Role of the familial Dutch mutation E22Q in the folding and aggregation of the 15-28 fragment of the Alzheimer amyloid-beta protein

Abstract

Amyloid fibrils, large ordered aggregates of amyloid beta proteins (Abeta), are clinical hallmarks of Alzheimer's disease (AD). The aggregation properties of amyloid beta proteins can be strongly affected by single-point mutations at positions 22 and 23. The Dutch mutation involves a substitution at position 22 (E22Q) and leads to increased deposition rates of the AbetaE22Q peptide onto preseeded fibrils. We investigate the effect of the E22Q mutation on two key regions involved in the folding and aggregation of the Abeta peptide through replica exchange molecular dynamics simulations of the 15-28 fragment of the Abeta peptide.

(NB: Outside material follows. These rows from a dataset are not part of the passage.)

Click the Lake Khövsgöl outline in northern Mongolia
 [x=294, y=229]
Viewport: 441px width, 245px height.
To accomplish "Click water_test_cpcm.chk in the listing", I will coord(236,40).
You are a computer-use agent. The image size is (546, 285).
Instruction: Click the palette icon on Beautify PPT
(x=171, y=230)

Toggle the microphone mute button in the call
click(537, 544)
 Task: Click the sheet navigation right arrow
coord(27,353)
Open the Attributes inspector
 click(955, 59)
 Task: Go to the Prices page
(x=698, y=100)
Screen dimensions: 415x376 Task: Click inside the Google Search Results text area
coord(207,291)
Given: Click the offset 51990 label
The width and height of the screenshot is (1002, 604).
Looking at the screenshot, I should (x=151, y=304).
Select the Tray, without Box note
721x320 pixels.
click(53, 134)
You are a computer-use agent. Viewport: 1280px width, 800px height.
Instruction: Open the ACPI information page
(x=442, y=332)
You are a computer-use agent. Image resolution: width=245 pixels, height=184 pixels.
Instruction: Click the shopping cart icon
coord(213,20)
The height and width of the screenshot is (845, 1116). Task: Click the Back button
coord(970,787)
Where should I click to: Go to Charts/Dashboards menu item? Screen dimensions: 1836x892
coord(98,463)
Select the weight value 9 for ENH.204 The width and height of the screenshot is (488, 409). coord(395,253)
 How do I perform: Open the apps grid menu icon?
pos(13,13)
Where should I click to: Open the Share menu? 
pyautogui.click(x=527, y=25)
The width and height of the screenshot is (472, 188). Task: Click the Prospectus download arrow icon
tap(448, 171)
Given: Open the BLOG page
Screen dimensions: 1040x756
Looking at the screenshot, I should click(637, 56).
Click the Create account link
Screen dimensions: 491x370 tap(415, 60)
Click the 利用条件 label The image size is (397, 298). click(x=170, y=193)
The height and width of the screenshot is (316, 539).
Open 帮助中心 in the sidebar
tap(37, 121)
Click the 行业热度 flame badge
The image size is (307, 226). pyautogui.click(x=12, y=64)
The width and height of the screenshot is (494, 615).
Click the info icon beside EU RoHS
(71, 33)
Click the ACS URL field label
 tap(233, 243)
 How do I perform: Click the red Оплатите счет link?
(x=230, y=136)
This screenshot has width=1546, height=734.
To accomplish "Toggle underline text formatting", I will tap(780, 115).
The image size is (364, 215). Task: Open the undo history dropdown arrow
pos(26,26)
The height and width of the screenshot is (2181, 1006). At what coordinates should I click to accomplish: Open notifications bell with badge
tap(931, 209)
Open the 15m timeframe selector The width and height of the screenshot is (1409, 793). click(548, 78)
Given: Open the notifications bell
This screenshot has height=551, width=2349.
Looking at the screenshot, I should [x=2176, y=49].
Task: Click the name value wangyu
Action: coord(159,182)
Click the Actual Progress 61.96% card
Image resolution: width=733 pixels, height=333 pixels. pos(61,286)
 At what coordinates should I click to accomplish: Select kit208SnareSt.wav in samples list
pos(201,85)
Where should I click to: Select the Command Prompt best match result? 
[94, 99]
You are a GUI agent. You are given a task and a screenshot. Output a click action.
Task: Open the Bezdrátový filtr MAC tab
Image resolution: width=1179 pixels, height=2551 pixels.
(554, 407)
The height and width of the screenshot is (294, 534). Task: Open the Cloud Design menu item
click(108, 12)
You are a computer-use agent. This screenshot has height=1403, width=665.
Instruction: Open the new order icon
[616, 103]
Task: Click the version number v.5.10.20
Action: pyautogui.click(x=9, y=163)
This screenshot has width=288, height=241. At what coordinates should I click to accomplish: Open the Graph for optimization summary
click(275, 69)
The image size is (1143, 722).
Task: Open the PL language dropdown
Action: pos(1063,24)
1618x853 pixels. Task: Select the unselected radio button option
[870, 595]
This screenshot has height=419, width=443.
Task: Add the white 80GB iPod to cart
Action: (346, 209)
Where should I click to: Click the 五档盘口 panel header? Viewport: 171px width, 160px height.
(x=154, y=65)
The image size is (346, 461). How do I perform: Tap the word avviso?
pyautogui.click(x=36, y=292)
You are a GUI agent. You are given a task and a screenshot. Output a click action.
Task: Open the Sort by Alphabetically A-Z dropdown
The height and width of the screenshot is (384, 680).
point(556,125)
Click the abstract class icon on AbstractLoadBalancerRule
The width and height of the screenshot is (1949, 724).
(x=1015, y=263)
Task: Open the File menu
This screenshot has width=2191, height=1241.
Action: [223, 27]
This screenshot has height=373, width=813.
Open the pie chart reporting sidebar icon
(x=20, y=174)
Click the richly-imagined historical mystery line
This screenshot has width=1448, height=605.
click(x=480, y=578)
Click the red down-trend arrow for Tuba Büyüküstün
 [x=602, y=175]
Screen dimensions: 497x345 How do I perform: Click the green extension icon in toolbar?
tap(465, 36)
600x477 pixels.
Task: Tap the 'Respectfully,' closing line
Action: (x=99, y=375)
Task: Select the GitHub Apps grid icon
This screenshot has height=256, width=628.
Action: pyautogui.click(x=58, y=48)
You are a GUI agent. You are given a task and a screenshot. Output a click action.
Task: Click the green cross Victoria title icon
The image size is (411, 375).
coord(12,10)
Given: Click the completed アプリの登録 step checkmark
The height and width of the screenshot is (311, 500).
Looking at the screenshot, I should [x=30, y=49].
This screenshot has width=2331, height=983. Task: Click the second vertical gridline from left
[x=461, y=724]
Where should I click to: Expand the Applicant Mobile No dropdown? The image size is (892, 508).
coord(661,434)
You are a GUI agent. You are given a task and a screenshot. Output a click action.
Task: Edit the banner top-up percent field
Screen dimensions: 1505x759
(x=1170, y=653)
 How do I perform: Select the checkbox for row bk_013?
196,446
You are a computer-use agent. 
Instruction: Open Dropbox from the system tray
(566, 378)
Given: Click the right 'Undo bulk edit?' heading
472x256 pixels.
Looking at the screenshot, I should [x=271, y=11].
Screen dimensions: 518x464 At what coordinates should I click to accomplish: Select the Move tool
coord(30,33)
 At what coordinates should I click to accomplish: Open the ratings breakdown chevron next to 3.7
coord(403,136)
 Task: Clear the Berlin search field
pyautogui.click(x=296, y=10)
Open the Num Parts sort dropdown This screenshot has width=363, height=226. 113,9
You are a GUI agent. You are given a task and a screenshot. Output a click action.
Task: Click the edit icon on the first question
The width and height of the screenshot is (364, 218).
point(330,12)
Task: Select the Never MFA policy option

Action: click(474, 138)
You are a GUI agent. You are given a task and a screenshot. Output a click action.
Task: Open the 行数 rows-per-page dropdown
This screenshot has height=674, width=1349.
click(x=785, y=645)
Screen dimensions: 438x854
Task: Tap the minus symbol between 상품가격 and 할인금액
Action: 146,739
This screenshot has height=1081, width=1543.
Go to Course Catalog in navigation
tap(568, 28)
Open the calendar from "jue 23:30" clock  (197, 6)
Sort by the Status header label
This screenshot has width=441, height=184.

The Abeta15-28 peptide encompasses the 22-28 region that constitutes the most structured part of the Abeta peptide (the E22-K28 bend), as well as the central hydrophobic cluster (CHC) (segment 17-21), the primary docking site for Abeta monomers depositing onto fibrils. Our simulations show that the 22-28 bend is preserved in the Abeta(15-28) peptide and that the CHC, which is mostly unstructured, interacts with this bend region. The E22Q mutation does not affect the structure of the bend but weakens the interactions between the CHC and the bend. This leads to an increased population of beta-structure in the CHC. Our analysis of the fibril elongation reaction reveals that the CHC adopts a beta-strand conformation in the transition state ensemble, and that the E22Q mutation increases aggregation rates by lowering the barrier for Abeta monomer deposition onto a fibril. Thermodynamic signatures of this enhanced fibrillization process from our simulations are in good agreement with experimental observations.

Fig. 1.

Overlay of the central structures observed for Aβ21–30E22Q (transparent) and Aβ21–30WT. Residues D23–N27 are shown in stick representation; residues E22, Q22, and K28 are shown as lines. The backbone of the peptide is highlighted in gray. Hydrogen bonds are shown as dotted blue lines.

Fig. 2.

Contact maps for WT Aβ21–30 (bottom right) and the E22Q mutant (top left) obtained in the present simulations. The values correspond to the probability of having at least one pair of atoms in a given pair of side chains within 6 Å of one another.

Fig. 3.

All-atom representation of the most representative conformation of Aβ15–28 sampled in the present simulations. A large hydrophobic patch exposed to the solvent by residues of the central hydrophobic cluster is shown as surface.

Fig. 4.

Probability map of interresidue contacts computed in the present simulations for Aβ15–28WT (lower right triangle) and Aβ15–28E22Q (upper left triangle).

Fig. 5.

Transition state conformations of monomer deposition onto fibril identified in the present work. Two structural motifs, β-strands at positions H14–F20 and A30–V36, are shared by all observed conformations.

Fig. 6.

Cartoon illustrating how monomers of Aβ40 deposit onto amyloid fibrils. The time scale of this process is governed by the free energy difference between transition states and docked (monomeric) states, or the activation free energy ΔG^†. The activation free energy in Aβ40 with E22Q mutation is lowered compared with the WT sequence, ΔΔG^† > 0. The defining characteristics of transition state conformations are β-strands in segments H14–F20 and A30–V36. To reach these conformations, Aβ40 has to refold its central hydrophobic cluster segment L17–F20.

Fig. 7.

Deposition free energy. (a) Temperature dependence of the activation free energy for monomer deposition in Aβ15–28 and Aβ15–28E22Q as determined in the present simulations. (b) Free energy profile for Aβ15–28WT as a function of the RMS deviation from the transition state conformations over C^α atoms of L17–F20 segment.